Dans mon esprit, ils figureraient également à loisir la mémorable cristallisation de l’instant amoureux décrite dans Le Rouge et le Noir, le pouvoir irrésistible et fascinant du désir de Madame Bovary, les meurtres ou les assassinats les plus cruels de Guerre et Paix et des Frères Karamasov ou, encore, la subtilité insensée de l’introspection transcendée par l’écriture d’A la Recherche du temps perdu.

Dans mon rêve, ils s’incarneraient aussi dans les méandres de la déconstruction linguistique de Finnegans wake, puis dans les reconstructions métagraphiques romanesques des Journaux des Dieux, de Saint Ghetto des Prêts, de Initiation à la haute volupté, des brisures irrémédiables du Roman du Soulèvement de la Jeunesse, d’Images à lire, de Poïesis ou encore de Jonas ou le corps à la recherche de son âme, des Mystères de Phi, des Platanes alignés, de Manipulitude et, puisqu'il faut clore provisoirement cette énumération, dans l’hermétisme extrême de De la Carritude en Lettrisme, de L’une ou la même, l’autre, et de Roman à Equarrir.

Toutefois, je pense qu’une beauté plus sublime encore résiderait dans le fait que mes lecteurs potentiels se métamorphosent en auteurs pour augmenter ma quête d’un thème, d’un sujet et donc d’un titre servant à l’étalement sans fin de mes carrés alignés depuis les années soixante-dix.
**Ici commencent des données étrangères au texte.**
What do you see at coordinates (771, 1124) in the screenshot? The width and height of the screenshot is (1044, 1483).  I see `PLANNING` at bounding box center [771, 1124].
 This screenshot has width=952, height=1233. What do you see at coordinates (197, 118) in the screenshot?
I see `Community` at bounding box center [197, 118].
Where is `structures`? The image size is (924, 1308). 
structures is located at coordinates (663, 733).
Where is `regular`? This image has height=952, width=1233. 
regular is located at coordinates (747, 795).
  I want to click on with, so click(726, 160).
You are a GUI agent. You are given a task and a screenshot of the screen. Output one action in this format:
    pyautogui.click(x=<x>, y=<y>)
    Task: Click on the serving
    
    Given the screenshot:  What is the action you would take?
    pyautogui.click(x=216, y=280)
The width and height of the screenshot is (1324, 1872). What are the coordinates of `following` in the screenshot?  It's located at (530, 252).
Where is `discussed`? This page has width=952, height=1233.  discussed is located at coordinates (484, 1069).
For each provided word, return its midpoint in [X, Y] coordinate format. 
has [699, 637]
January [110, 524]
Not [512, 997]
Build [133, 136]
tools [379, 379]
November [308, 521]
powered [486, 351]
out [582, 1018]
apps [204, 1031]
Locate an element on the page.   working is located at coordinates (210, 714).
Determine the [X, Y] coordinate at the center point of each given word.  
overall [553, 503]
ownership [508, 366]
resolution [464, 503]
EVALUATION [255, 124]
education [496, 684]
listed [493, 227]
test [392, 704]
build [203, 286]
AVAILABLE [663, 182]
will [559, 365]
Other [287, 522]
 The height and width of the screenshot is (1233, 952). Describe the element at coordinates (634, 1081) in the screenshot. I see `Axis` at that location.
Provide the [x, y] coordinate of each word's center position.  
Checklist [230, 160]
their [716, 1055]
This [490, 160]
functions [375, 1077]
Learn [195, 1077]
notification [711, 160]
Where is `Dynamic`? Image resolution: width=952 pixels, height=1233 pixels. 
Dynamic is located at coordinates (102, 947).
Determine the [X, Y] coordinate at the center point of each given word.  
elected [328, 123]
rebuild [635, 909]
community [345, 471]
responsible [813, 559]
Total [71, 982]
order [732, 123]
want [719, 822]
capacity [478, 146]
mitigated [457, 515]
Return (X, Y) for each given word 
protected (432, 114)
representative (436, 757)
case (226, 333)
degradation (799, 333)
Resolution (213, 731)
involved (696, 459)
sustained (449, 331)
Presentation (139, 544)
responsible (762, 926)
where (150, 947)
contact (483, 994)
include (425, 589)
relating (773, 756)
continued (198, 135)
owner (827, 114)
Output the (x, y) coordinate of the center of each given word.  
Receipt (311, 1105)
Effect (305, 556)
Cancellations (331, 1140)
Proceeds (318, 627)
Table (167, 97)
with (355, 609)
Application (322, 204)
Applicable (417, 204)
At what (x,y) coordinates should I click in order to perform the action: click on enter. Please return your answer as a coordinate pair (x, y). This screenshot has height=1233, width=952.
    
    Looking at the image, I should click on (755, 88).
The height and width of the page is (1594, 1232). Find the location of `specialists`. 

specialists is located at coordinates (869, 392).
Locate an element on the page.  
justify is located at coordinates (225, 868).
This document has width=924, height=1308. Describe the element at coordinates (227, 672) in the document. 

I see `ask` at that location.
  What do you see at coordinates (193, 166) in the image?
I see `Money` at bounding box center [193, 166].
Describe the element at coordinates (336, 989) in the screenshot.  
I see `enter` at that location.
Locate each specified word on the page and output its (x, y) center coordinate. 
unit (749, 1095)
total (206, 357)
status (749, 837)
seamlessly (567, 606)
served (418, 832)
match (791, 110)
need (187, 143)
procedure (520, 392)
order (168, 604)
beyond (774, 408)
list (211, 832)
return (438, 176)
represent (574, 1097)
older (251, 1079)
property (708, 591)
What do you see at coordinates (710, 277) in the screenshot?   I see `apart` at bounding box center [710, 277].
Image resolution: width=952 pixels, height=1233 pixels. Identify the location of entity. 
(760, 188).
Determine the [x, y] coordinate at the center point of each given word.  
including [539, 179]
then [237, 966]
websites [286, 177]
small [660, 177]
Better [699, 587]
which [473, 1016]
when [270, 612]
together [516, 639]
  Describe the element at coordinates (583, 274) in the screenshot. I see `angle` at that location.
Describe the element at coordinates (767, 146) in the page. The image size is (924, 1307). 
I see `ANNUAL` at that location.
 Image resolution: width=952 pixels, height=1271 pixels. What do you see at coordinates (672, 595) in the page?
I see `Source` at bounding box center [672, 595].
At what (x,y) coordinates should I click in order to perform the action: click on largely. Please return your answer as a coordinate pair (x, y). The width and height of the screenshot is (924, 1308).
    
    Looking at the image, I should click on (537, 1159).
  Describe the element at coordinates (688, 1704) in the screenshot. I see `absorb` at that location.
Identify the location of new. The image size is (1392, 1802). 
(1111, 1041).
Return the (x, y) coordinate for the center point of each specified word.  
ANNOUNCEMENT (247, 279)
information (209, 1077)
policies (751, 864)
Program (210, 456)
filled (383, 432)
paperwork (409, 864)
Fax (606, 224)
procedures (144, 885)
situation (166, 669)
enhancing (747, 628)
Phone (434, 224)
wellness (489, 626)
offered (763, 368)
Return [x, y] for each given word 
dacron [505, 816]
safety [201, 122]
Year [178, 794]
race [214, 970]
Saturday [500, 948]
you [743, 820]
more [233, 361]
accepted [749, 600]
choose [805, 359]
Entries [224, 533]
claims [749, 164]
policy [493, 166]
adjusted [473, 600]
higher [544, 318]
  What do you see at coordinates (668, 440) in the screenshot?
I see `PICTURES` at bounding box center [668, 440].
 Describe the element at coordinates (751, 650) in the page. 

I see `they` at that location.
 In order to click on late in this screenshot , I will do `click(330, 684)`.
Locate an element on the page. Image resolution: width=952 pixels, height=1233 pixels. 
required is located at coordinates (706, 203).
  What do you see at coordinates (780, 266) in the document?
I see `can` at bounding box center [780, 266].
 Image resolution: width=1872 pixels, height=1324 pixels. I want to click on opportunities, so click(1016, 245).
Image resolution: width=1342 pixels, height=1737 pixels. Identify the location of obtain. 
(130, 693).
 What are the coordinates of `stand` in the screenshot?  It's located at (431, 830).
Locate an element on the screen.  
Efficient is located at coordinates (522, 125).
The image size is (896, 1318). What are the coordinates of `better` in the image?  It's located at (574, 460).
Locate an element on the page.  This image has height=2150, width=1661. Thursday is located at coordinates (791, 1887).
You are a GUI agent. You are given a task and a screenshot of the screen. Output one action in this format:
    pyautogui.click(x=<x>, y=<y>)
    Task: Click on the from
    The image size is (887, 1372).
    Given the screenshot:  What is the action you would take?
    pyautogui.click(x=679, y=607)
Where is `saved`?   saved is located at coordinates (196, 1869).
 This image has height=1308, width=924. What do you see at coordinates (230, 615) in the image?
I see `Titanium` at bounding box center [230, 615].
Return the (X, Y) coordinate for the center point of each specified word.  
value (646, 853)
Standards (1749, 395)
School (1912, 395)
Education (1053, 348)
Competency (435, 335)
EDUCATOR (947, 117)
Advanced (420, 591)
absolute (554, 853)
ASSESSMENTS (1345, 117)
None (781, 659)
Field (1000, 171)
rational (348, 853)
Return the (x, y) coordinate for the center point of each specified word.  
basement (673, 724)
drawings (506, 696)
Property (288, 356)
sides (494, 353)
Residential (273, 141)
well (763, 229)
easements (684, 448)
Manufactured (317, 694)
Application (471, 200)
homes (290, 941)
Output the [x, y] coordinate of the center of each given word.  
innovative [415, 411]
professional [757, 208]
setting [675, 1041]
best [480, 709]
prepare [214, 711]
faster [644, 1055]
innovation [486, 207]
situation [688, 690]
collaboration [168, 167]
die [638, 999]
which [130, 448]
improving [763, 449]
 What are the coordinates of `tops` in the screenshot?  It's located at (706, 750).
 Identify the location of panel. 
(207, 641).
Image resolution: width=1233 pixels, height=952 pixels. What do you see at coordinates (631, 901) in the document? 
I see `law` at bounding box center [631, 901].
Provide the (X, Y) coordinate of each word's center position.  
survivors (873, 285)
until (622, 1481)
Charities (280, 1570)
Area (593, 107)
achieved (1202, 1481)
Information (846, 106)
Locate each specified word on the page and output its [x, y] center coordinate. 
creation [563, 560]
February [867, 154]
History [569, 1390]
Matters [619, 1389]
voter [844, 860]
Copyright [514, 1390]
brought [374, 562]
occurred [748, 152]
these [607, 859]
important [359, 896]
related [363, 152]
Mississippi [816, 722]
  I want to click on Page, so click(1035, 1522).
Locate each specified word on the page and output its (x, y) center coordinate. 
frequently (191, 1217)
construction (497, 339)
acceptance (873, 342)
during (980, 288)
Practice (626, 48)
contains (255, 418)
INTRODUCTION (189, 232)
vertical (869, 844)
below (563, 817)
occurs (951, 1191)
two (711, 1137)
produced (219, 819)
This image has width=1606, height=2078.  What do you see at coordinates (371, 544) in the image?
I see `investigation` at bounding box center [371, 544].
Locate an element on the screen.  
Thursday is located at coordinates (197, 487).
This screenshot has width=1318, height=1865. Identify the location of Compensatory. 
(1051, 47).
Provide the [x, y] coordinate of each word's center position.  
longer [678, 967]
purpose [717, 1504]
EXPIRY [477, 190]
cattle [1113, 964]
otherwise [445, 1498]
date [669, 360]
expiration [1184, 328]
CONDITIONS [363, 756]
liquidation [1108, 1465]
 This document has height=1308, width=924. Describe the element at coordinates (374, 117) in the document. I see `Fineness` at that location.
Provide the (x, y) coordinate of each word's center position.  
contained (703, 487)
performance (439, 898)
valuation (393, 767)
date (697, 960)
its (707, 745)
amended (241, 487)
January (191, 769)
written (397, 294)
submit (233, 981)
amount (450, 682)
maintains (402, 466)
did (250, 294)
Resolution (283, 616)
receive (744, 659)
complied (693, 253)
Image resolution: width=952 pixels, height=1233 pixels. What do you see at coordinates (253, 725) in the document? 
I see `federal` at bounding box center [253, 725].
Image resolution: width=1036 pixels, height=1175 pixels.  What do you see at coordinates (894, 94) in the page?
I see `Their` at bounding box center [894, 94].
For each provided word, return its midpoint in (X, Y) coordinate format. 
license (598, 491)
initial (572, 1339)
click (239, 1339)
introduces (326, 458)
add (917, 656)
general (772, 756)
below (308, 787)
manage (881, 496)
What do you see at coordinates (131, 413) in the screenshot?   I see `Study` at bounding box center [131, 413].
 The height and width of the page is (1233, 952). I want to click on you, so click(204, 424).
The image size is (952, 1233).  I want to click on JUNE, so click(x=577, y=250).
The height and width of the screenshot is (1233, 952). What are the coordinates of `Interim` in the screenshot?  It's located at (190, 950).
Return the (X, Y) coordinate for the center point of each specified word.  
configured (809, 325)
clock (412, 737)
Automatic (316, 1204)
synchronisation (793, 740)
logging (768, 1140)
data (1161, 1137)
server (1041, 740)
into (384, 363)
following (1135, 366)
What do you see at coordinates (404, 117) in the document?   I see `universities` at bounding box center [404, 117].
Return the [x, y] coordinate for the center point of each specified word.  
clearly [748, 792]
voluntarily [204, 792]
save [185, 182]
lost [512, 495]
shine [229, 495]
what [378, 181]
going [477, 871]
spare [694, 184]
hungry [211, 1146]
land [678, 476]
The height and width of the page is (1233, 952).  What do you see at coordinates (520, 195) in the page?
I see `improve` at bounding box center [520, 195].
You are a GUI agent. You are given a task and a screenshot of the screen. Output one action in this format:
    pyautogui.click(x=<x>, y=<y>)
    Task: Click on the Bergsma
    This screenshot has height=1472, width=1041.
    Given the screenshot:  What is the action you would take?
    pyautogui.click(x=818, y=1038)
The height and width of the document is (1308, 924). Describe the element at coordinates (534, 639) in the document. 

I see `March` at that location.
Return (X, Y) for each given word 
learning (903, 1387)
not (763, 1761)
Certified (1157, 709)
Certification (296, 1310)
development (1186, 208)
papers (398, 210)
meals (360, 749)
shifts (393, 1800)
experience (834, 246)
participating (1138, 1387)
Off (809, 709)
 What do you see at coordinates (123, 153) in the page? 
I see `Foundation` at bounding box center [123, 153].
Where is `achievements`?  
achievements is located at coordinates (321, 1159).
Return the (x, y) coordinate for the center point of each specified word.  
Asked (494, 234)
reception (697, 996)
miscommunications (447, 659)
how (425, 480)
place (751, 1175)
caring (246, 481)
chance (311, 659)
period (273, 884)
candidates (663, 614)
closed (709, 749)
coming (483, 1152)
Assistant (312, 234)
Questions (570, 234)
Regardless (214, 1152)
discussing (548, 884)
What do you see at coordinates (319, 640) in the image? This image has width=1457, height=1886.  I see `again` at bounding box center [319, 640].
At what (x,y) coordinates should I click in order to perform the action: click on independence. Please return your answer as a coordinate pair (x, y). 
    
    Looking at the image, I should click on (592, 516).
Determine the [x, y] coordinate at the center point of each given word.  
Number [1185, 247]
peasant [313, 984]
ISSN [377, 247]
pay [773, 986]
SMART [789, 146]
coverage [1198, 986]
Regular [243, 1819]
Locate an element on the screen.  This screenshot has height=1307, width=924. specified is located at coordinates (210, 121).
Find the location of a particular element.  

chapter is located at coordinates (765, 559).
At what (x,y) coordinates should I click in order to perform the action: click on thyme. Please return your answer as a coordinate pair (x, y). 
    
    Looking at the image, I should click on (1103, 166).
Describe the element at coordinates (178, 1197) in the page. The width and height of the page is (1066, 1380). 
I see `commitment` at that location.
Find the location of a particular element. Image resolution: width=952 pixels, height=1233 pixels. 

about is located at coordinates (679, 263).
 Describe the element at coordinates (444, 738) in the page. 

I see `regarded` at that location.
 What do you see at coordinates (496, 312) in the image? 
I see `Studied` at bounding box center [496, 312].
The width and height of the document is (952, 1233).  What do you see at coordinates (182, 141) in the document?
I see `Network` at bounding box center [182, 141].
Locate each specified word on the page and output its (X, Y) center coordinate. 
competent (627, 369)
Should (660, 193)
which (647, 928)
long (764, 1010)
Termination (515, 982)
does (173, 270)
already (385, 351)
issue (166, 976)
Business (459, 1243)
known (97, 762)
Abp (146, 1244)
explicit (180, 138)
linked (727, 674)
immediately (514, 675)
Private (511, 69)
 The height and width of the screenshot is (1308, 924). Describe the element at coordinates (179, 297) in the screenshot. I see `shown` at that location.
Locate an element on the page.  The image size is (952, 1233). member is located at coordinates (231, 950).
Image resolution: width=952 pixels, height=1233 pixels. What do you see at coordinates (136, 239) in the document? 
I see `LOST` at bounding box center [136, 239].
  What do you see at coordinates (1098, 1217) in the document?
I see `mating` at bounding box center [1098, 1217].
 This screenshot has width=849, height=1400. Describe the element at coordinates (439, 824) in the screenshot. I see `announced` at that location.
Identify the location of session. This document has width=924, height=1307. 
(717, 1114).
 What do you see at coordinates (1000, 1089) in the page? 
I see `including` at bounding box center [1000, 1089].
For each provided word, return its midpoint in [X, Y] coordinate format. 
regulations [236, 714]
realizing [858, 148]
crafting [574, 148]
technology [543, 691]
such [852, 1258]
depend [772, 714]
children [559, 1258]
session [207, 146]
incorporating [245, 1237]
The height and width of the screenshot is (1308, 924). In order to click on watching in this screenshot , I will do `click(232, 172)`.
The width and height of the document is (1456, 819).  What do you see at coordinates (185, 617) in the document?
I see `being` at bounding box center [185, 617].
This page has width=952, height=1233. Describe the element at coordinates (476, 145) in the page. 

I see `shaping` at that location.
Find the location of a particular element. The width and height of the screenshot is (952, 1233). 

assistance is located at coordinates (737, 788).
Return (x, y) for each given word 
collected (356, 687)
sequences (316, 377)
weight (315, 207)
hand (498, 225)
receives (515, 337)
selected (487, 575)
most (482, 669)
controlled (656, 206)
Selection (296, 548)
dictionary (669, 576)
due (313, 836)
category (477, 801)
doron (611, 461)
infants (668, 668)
Il pourrait s’agir d’une histoire d’atrocités guerrières, d’une épopée voluptueuse, d’une histoire d’amours insensées, mais aussi d’un de ces nouveaux« Romans infinis », chers à Von Hardenberg, embrassant, sur le plan d’une thématique possible, une narration à clé ou les clés possibles d’une nouvelle émanation fictionnelle encore indécelable.

Lecteurs, c’est à vous maintenant de trouver tous les thèmes de mon roman et de lui  attribuer un titre.


C’est en feuilletant une vieille édition du Mariage de Figaro publié par La Librairie de la Bibliothèque Nationale au début du XXe siècle que j’ai découvert avec délice une publicité pour une revue à fascicule intitulé « Lisez-moi » énumérant les titres de toutes une série d’ouvrages d’auteurs désormais entrés, comme le disait isidore Isou, dans les poubelles de l’histoire.

J’ai immédiatement conçu un nouveau roman portant le titre de Roman sans nom où j’imaginais que le lecteur imprimerait du sens, plus précisément un thème qui souvent se matérialise par le biais d’un titre qui lui sert d’éclairage général. C’est à vous tous lecteurs que je demande de nourrir ma matière textuelle par un titre attrayant ou repoussant, complexe ou primaire, ordinaire ou sublime.

Anne-Catherine Caron, 2010.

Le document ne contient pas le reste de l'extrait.